Pareciera que el problema es un enfrentamiento entre viejos conocidos, la izquierda y la derecha, incluso entre lo que a veces se ha llamado las dos Españas. Sin embargo, hay que tener muy claro que el problema es otro, y que no debemos confundirlo con las luchas ideológicas entre la izquierda y la derecha, entre los progresistas y los conservadores. Lo que verdaderamente nos lleva a la desunión y la falta de solidaridad en tiempos que exigen fraternidad y altura de miras, es la política de la identidad, una corriente sentimental, que varía de insignias, himnos y banderas, pero que esencialmente actúa siempre de la misma manera: ofrece al que se adhiere la seguridad de pertenecer a un gran nosotros, le da una explicación cómoda y sencilla a todo lo que va mal en su vida, que suele resumirse en una reafirmación como víctima de otro colectivo que impide su libertad y su desarrollo.
De esta forma, los independentistas vascos y catalanes son víctimas de los españoles, las feministas son víctimas del patriarcado, la clase trabajadora es víctima de los de arriba, la gente del campo es víctima de los urbanitas, las familias españoles tradicionales son víctimas de los inmigrantes, los musulmanes, los colectivos gays y los progres. Basta identificarse con un grupo para entrar en una comunión sentimental, emocionarse con una bandera o un himno, ser parte del rugido poderoso de la masa que da amparo y refugio, y que planta cara a ese otro colectivo que nos hace víctimas.

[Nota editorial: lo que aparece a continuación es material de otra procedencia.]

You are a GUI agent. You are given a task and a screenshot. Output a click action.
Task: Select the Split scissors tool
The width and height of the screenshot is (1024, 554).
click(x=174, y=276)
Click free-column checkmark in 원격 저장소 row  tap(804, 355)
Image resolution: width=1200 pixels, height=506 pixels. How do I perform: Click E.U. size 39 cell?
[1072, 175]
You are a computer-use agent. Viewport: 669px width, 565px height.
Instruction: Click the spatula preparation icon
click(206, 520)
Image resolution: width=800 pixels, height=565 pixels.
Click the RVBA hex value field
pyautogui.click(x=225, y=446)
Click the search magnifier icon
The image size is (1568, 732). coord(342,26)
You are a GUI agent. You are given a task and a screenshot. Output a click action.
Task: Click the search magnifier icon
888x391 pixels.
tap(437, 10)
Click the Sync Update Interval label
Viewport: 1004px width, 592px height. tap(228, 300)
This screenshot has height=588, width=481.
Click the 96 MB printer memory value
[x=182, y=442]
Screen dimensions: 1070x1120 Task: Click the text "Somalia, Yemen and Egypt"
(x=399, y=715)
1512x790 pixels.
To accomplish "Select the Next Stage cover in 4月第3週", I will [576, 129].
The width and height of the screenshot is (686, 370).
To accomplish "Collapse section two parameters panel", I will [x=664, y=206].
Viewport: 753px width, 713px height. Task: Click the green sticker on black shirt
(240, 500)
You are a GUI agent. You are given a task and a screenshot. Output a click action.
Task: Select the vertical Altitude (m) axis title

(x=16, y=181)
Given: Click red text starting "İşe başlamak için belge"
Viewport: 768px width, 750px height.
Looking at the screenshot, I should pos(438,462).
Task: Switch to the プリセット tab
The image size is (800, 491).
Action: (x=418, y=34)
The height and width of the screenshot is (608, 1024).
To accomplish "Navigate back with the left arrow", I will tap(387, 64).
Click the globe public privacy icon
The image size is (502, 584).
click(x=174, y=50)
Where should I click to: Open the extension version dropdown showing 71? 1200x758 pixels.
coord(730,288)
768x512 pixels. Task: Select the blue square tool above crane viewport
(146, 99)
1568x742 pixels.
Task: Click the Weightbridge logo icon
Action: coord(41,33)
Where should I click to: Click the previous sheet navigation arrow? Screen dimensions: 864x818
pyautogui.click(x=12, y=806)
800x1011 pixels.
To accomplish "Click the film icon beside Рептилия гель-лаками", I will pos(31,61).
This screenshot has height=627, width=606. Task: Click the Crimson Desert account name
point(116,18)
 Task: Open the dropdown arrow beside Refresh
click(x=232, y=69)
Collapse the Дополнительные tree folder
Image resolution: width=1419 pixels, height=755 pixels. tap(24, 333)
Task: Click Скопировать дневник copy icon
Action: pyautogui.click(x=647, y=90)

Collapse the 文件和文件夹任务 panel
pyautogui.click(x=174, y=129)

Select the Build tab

La política de la identidad ayuda a sus adeptos a eludir la responsabilidad personal, sitúa siempre el problema en otro colectivo al que hay que doblegar, convertir, reeducar o expulsar. La política de la identidad se nutre del sentimiento de agravio, mide sus fuerzas por su capacidad de cabrearse y construir rituales masivos de expresión de la indignación, ese sentimiento autocomplaciente de superioridad ética, que da siempre la razón a quien la siente, por el mero hecho de sentirla. El escrache, la cacerolada, el bocinazo, la apropiación del espacio público con símbolos excluyentes (entre los que desafortunadamente se encuentra la bandera española por el mal uso o desuso que se hace de ella) y el linchamiento digital son las máximas expresiones de este movimiento.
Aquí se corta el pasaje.